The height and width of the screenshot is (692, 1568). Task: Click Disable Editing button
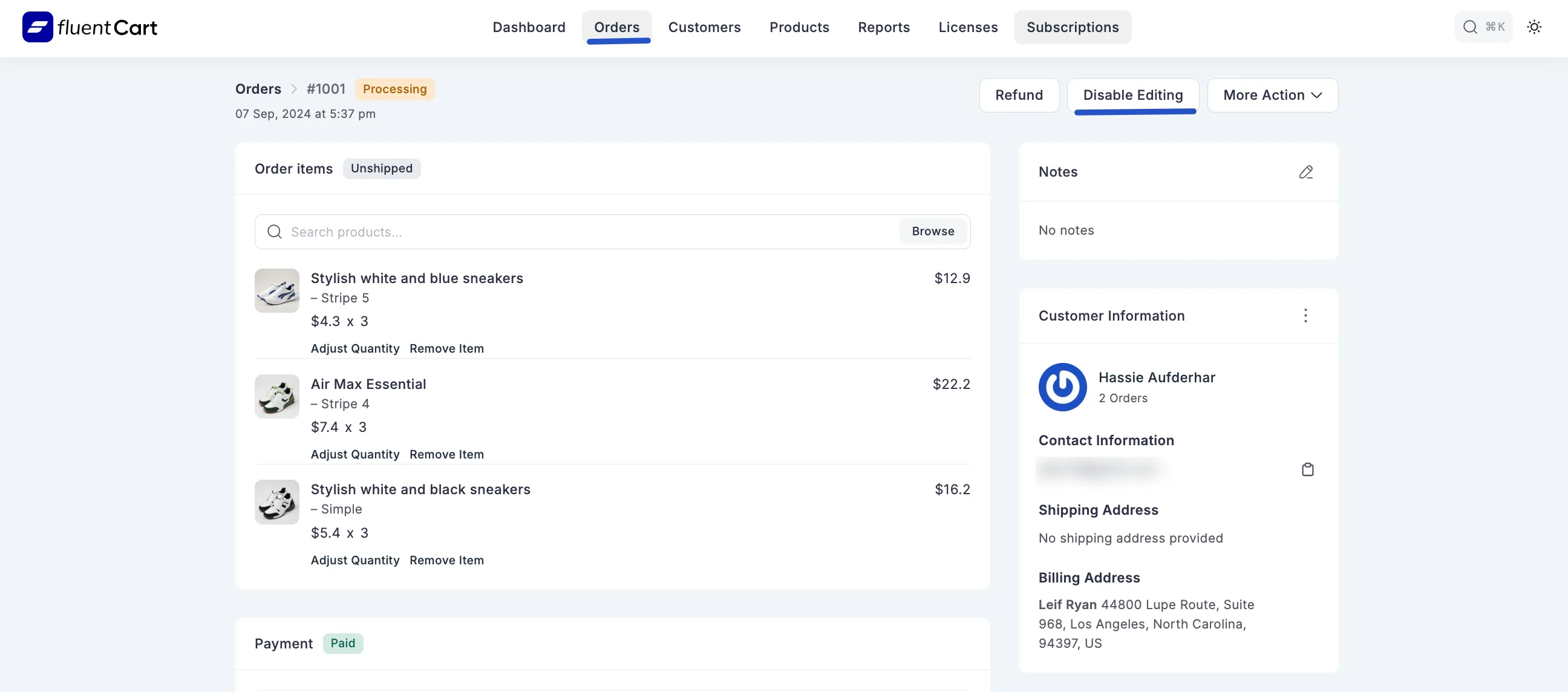pyautogui.click(x=1132, y=96)
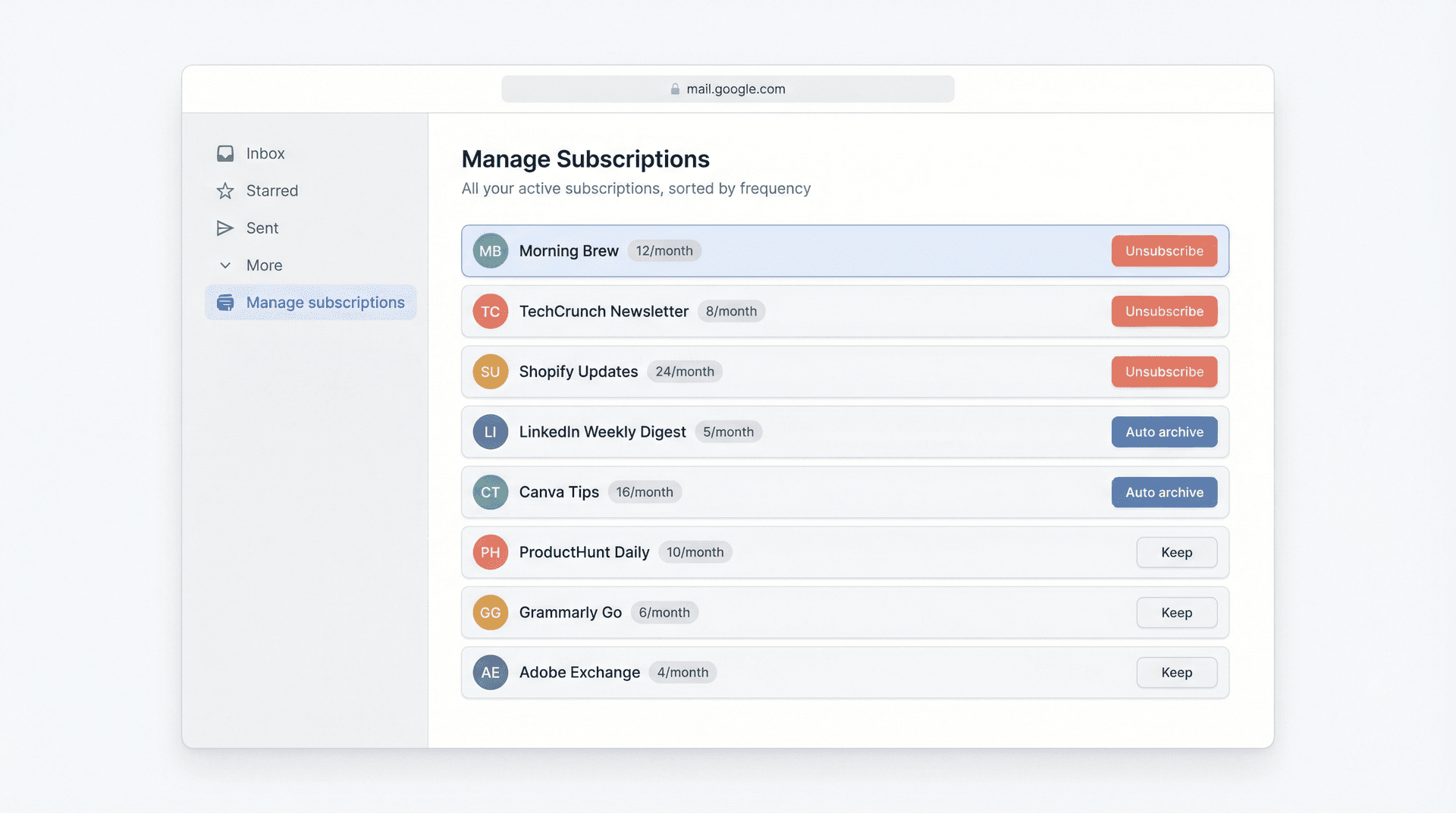This screenshot has width=1456, height=813.
Task: Click the Shopify Updates SU avatar
Action: (490, 372)

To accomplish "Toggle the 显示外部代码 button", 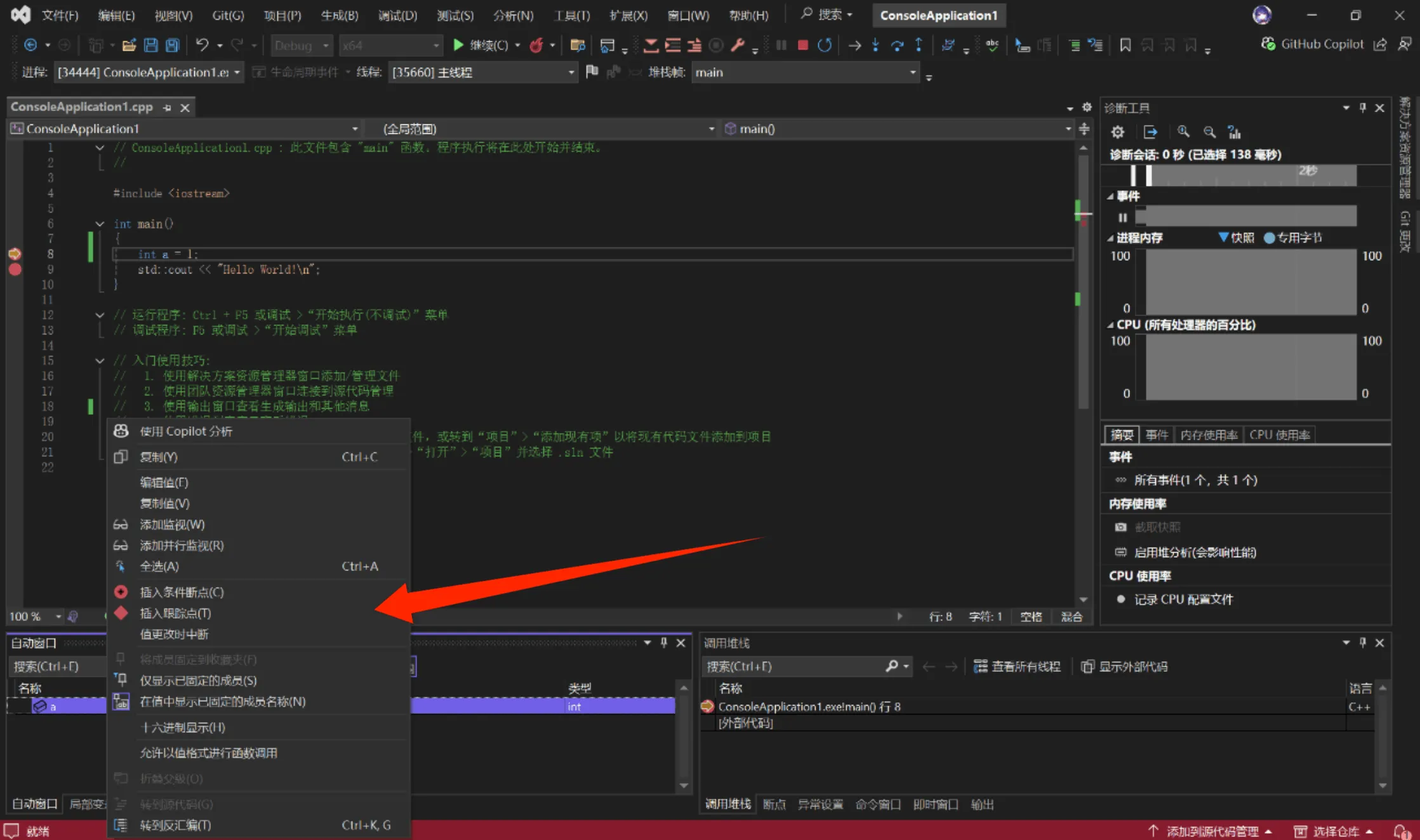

##############################

**WHAT IS EXPECTED**
Here the job is to print the data above exactly, except for any pictures.

**RESPONSE TO THE EXERCISE**
The height and width of the screenshot is (692, 1568). Task: Click Disable Editing button
pyautogui.click(x=1132, y=96)
This screenshot has width=1456, height=813.
Task: Click the Shopify Updates SU avatar
Action: (490, 372)

To accomplish "Toggle the 显示外部代码 button", 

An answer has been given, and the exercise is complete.